This question is similar to Understanding proofs from paper on Game Theory (Price of Anarchy)
This question is about the same proof: proving the lower bound that the price of anarchy (sometimes called price of coordination). Theorem 1 from the above paper says:
"The price of anarchy for $m$ links is $\Omega(\log(n)/\log(\log(n)))$. For $m = 2$ links, it is at least $\frac{3}{2}$.
But the proof has me confused. Here is what I think they are trying to prove (the part that I'm interested in): the price of anarchy is at least $\frac{3}{2}$ when there are $m$ links (or another way to word this is $m$ machines to process process $n$ jobs).
But here is what I think they are actually proving:
$Given$$\,$ $m=n$ (the number of tasks to be completed, $n$, and the number of machines, $m$ to do them, or equivalently, we could word it as $n$ agents and $m$ edges/links) $and$ the amount of work each agent $i$ needs to send (or the amount of time needed for $i$ job) - call this $w_i$ - equals 1, the lower bound is 3/2.
It seems that they have not proved the price of anarchy is at least 3/2, but that given certain assumptions the lower bound is 3/2. Thus, it seems the proof is not as general as the authors claimed it to be.
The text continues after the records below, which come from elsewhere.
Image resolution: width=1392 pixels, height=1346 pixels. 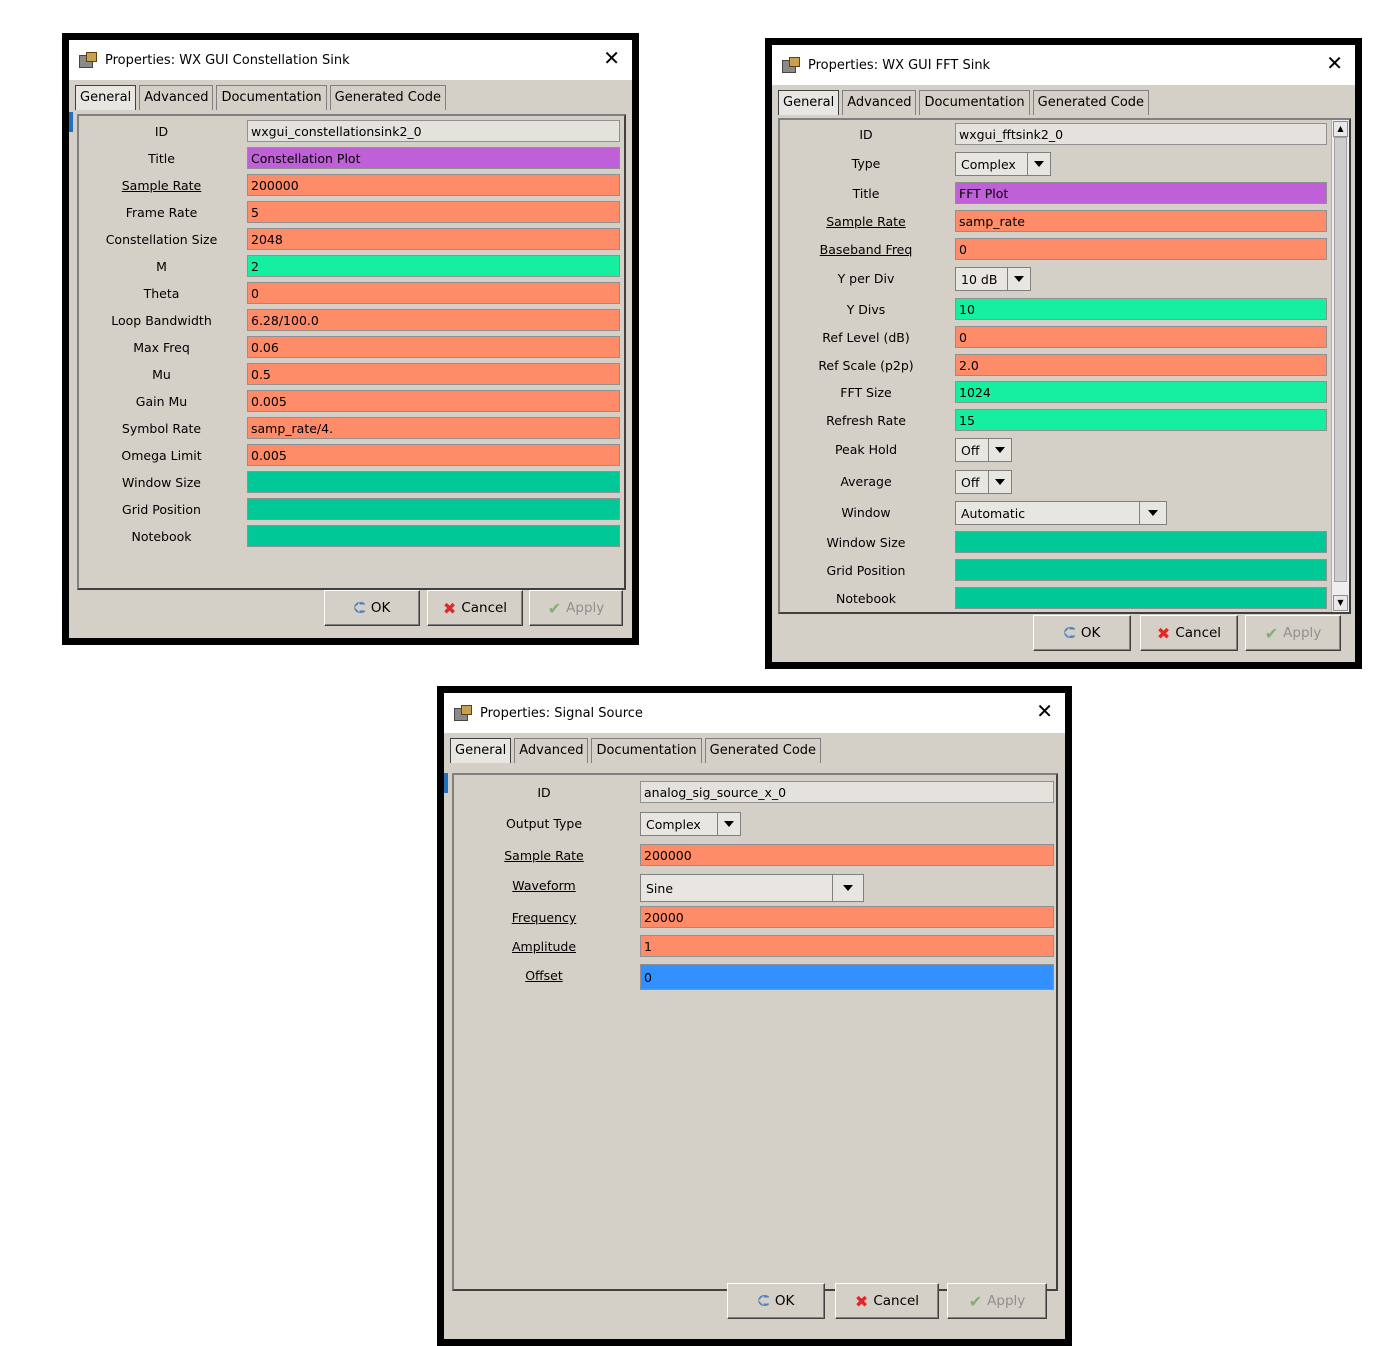 I want to click on properties-icon, so click(x=88, y=60).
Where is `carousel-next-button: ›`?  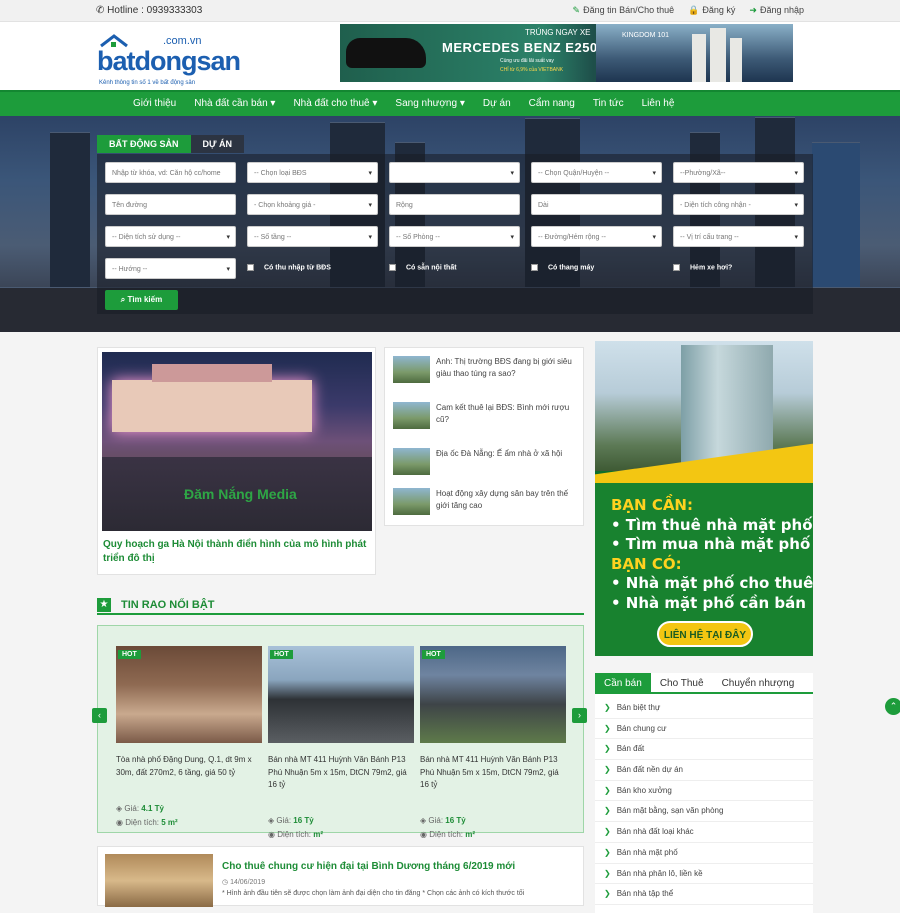
carousel-next-button: › is located at coordinates (580, 716).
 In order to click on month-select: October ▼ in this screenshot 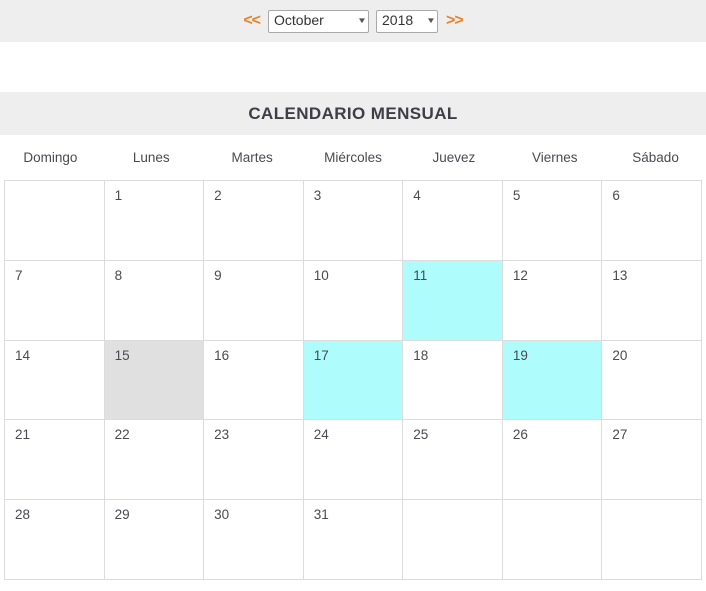, I will do `click(318, 21)`.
FWIW, these assumptions seem to used in several places in the proof. To prove the lower bound for price of anarchy, you need to show that the expected maximum of the traffic over all edges is 3/2. They do this using balls and bins method. There are $m$ bins and $n$ balls, where $n=m$. So their proof requires $n=m$ (though I'm not sure if it requires the $w_i=1$, $\forall i$). I think the opt = 1 cost claim also depends on $m=n$ and $w_i = 1$.
Am I missing something?
Note: price of anarchy is a ratio of the cost worst case Nash equilibrium over best case.